I firmatari della lettera aperta vogliono «gridare con forza che questi fenomeni, in una società definita civile, non possono essere più tollerati» e chiedono «a chi di dovere il coraggio di far in modo che le dovute precauzioni vengano messe in atto, così come dichiara il dispositivo dell’art. 603 bis del Codice Penale e tutte le leggi che tutelano i lavoratori. Del resto – spiegano - la nostra Costituzione proprio all’art. 1 recita: "L’Italia è una Repubblica democratica fondata sul lavoro"». Bisogna, perciò, «individuare un piano strategico di lungo respiro, che coinvolga le istituzioni pubbliche, le aziende e/o cooperative che operano nella legalità e le Parti Sociali, per liberare i tanti lavoratori che sono finiti nella pericolosa trappola del caporalato, perché il lavoro sia ‘libero, creativo, partecipativo e solidale, in modo tale che così l'essere umano esprime e accresce la dignità della propria vita», come scrive Papa Francesco.

I firmatari evidenziano che «partendo dal fatto che i lavoratori sono già in nero poiché chiamati ‘a giornata’, vengono dal datore di lavoro sottopagati e senza tutti i necessari riguardi verso di essi. A questo bisogna aggiungere il compenso in percentuale che bisogna versare al caporale per aver trovato il lavoro. Quello che rimane al lavoratore è meno che niente». Il «lavoro in nero» è diverso dal caporalato perché – si legge nella missiva - non c’è la relazione della terza persona. In questo caso gli accordi vengono presi tra datore di lavoro e lavoratore, ma intercorrono altre puntualizzazioni come la promessa della disoccupazione o della malattia. Questa viene versata direttamente agli uffici di competenza, per cui il datore di lavoro dichiara che i lavoratori sono in regola, ma in realtà questi ultimi non riceveranno mai un centesimo dai primi e quindi si ritroveranno a lavorare gratuitamente per un padrone, non più di una terra, ma della persona stessa. A questo si aggiunge che, per poter riscuotere l’indennità di disoccupazione e per il diritto all’assistenza sanitaria, è necessario essere in possesso della carta di identità, che si ottiene solo con l’acquisizione della residenza anagrafica. Quest’ultima, a sua volta, si può avere se si ha un contratto di lavoro regolare e un contratto di fitto, per il quale, spesso, vengono chieste somme onerose».
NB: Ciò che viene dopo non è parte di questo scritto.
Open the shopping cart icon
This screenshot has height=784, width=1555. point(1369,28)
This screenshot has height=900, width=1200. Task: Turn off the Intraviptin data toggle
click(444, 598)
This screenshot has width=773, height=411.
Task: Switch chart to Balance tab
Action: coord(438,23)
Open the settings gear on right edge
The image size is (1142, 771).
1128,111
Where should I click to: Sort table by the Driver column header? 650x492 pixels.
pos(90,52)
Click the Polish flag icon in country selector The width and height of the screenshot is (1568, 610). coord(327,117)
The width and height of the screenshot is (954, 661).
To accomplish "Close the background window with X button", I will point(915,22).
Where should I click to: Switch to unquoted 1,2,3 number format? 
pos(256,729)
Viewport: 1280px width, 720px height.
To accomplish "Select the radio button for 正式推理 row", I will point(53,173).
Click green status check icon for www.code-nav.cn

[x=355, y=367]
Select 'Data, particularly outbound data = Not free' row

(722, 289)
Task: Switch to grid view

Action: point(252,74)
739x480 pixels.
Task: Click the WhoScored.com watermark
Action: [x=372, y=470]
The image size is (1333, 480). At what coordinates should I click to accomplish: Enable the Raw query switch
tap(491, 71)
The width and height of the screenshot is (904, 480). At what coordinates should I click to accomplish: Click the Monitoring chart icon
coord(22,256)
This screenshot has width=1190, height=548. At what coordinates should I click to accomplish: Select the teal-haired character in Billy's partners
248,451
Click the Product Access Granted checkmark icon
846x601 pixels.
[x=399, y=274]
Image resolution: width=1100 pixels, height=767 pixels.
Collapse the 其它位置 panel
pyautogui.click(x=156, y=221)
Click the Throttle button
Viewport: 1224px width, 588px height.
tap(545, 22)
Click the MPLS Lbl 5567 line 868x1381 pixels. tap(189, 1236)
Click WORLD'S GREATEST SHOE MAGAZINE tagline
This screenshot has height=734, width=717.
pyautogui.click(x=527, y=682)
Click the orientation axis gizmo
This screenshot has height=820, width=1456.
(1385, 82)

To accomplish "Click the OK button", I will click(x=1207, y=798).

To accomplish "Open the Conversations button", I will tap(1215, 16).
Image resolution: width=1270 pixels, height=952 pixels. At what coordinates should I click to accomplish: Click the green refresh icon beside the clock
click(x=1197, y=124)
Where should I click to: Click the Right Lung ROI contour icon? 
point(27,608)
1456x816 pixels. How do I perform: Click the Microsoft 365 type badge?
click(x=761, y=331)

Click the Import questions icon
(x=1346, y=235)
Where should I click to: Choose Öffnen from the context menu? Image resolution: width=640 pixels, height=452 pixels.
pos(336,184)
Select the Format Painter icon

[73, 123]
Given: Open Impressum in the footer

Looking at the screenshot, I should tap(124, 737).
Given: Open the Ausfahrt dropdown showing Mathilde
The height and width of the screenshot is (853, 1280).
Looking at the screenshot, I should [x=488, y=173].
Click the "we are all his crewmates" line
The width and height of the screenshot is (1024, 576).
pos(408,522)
Gli uffici della diocesi calabrese sottolineano, poi, che i lavoratori stranieri «verso i quali, spesso, si diffonde la convinzione che vengono a derubare il lavoro ai nativi del posto vivono in condizioni di vera e propria schiavitù. Infatti sono sottopagati o non pagati del tutto, senza servizi igienici, costretti a dormire in dieci o più in una camera, senza cibo perché non retribuiti, ricattati dai loro stessi conterranei che ne diventano caporali fino a diventare fantasmi dello stesso territorio in cui vivono».